**Filas para localizar elementos**
- - -

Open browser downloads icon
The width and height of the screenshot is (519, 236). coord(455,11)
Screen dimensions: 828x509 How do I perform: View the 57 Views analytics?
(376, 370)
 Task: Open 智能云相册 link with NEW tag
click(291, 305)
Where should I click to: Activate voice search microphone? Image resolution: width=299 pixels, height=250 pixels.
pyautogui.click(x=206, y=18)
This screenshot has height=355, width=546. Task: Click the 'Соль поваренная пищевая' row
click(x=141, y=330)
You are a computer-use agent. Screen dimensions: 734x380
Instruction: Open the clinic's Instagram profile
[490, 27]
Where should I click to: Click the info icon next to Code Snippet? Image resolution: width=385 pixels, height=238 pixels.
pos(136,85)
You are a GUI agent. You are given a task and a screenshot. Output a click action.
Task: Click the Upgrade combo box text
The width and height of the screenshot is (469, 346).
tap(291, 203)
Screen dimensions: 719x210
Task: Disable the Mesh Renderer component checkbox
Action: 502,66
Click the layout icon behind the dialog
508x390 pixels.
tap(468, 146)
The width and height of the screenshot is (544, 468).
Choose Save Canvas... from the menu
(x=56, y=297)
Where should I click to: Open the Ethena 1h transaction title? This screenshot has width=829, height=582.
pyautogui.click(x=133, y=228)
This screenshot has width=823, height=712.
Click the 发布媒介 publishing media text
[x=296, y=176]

- - -

**TAREA**
Sustituye "Where should I click to" por "Where do I click to" en todas las filas y reprodúcelas sin ningún otro cambio.

**SOLUCIÓN**
Open browser downloads icon
The width and height of the screenshot is (519, 236). coord(455,11)
Screen dimensions: 828x509 How do I perform: View the 57 Views analytics?
(376, 370)
 Task: Open 智能云相册 link with NEW tag
click(291, 305)
Where do I click to: Activate voice search microphone? Image resolution: width=299 pixels, height=250 pixels.
pyautogui.click(x=206, y=18)
This screenshot has height=355, width=546. Task: Click the 'Соль поваренная пищевая' row
click(x=141, y=330)
You are a computer-use agent. Screen dimensions: 734x380
Instruction: Open the clinic's Instagram profile
[490, 27]
Where do I click to: Click the info icon next to Code Snippet? Image resolution: width=385 pixels, height=238 pixels.
pos(136,85)
You are a GUI agent. You are given a task and a screenshot. Output a click action.
Task: Click the Upgrade combo box text
The width and height of the screenshot is (469, 346).
tap(291, 203)
Screen dimensions: 719x210
Task: Disable the Mesh Renderer component checkbox
Action: 502,66
Click the layout icon behind the dialog
508x390 pixels.
tap(468, 146)
The width and height of the screenshot is (544, 468).
Choose Save Canvas... from the menu
(x=56, y=297)
Where do I click to: Open the Ethena 1h transaction title? This screenshot has width=829, height=582.
pyautogui.click(x=133, y=228)
This screenshot has width=823, height=712.
Click the 发布媒介 publishing media text
[x=296, y=176]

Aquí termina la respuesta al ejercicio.